- _Problem_:
Give the entries again exactly, without pictures.

- _Records from a collection_:
[Start of Attachment]
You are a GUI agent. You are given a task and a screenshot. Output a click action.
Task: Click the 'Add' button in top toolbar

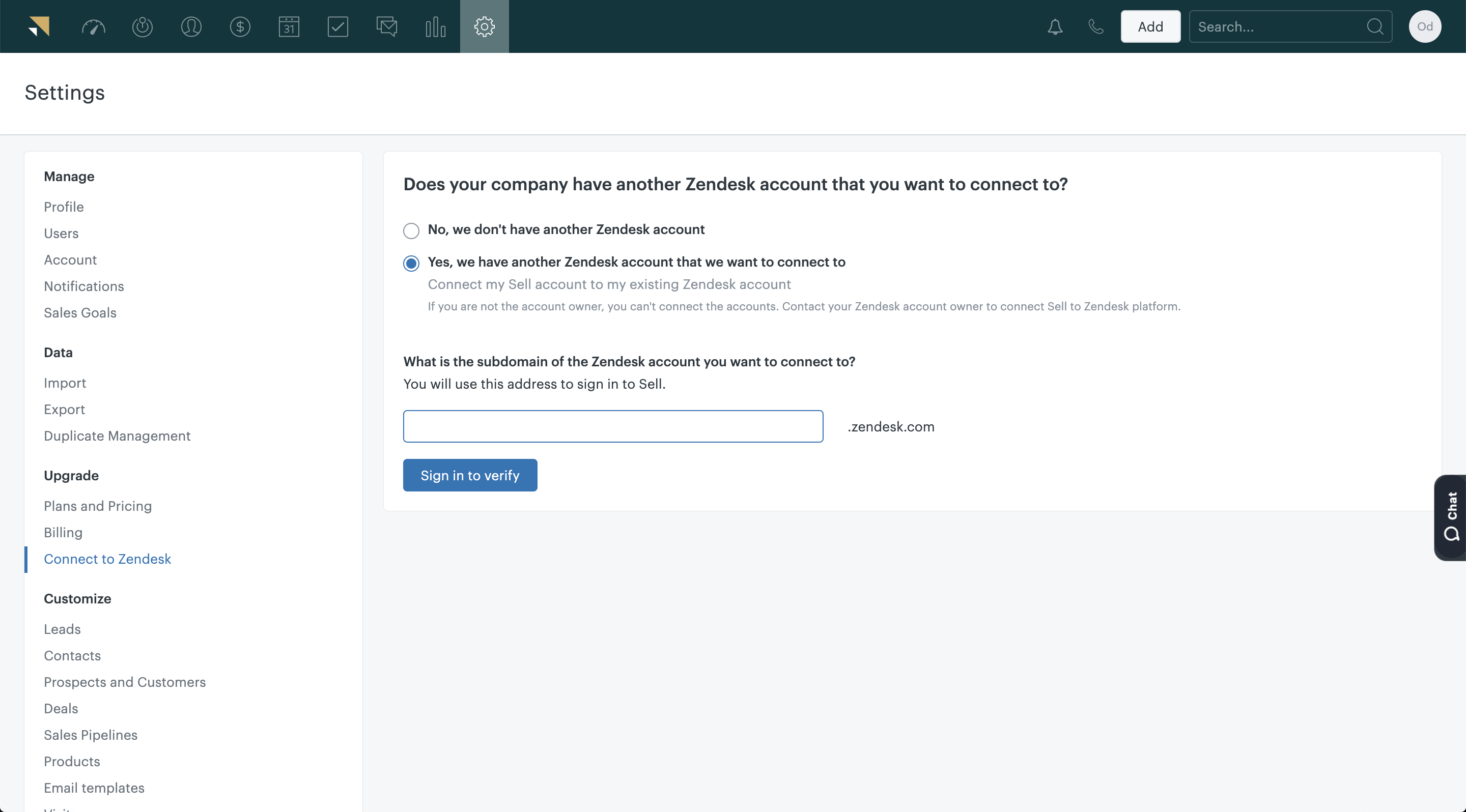pyautogui.click(x=1151, y=26)
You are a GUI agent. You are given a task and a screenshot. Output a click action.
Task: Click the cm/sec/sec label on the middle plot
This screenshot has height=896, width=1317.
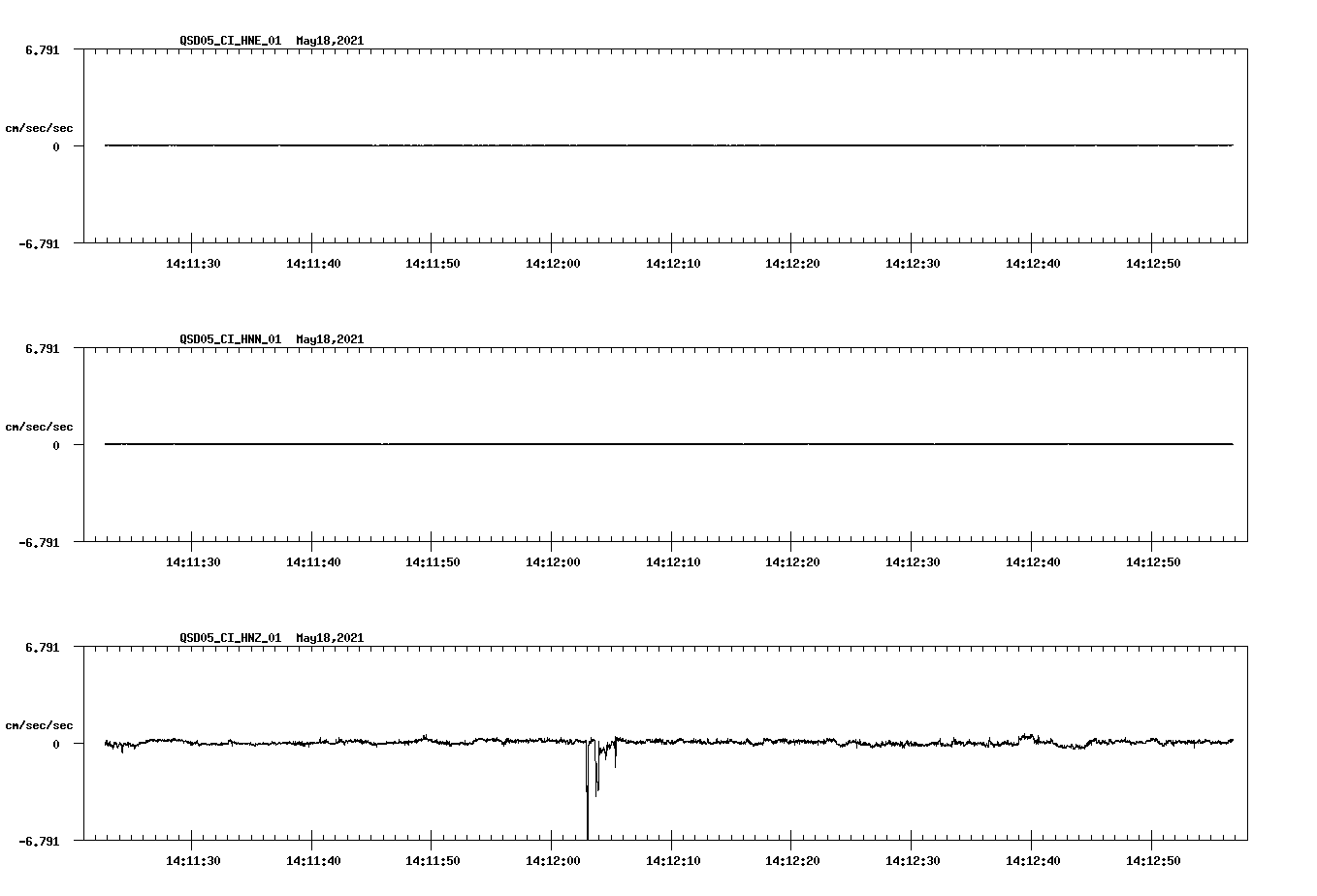coord(40,426)
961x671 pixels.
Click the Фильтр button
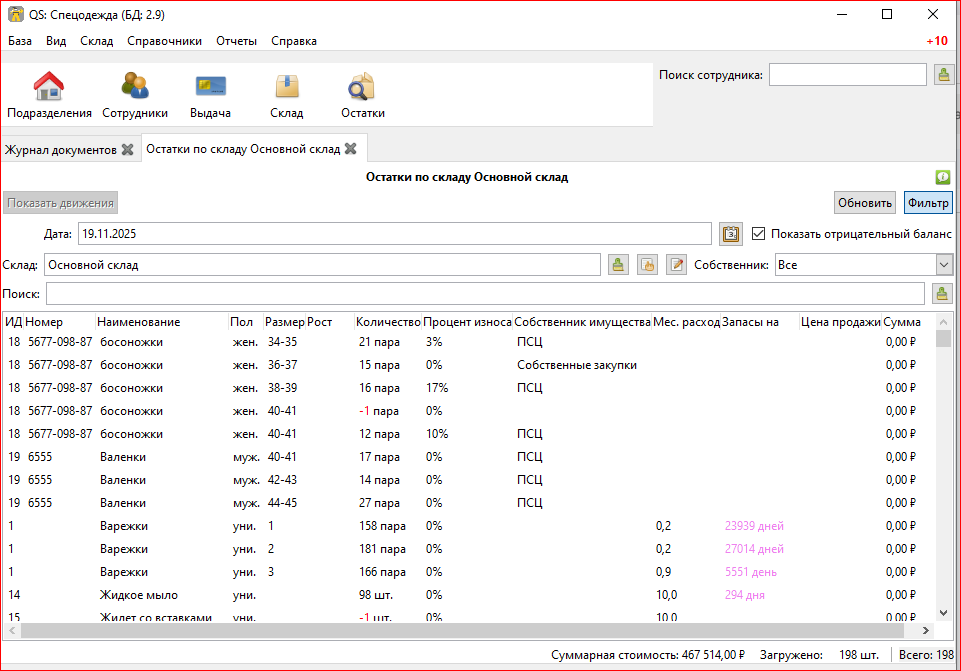point(927,203)
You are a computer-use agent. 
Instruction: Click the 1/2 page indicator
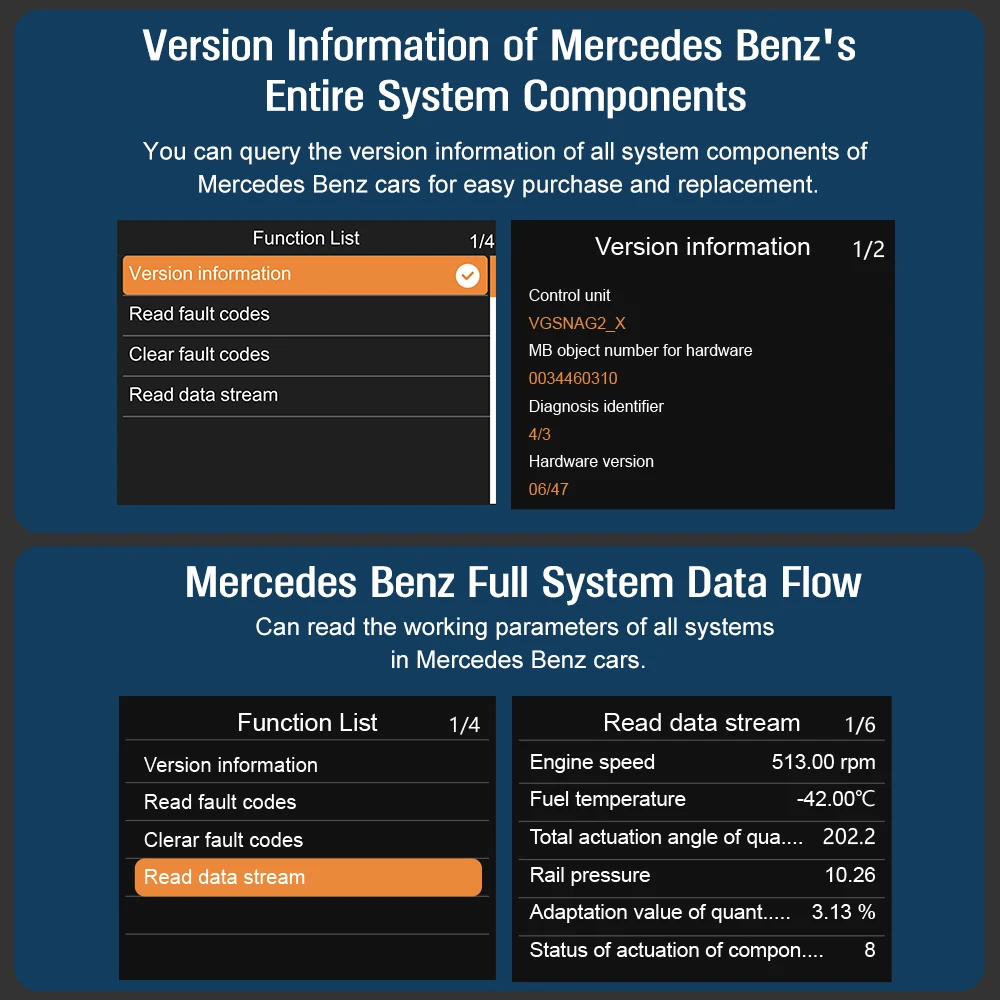click(868, 250)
[End of Attachment]
- _Task answer_:
You are a GUI agent. You are given a task and a screenshot. Output a click action.
Task: Click the 'Add' button in top toolbar

pyautogui.click(x=1151, y=26)
You are a GUI agent. You are given a task and a screenshot. Output a click action.
Task: Click the cm/sec/sec label on the middle plot
This screenshot has height=896, width=1317.
coord(40,426)
961x671 pixels.
Click the Фильтр button
point(927,203)
You are a computer-use agent. 
Instruction: Click the 1/2 page indicator
click(868, 250)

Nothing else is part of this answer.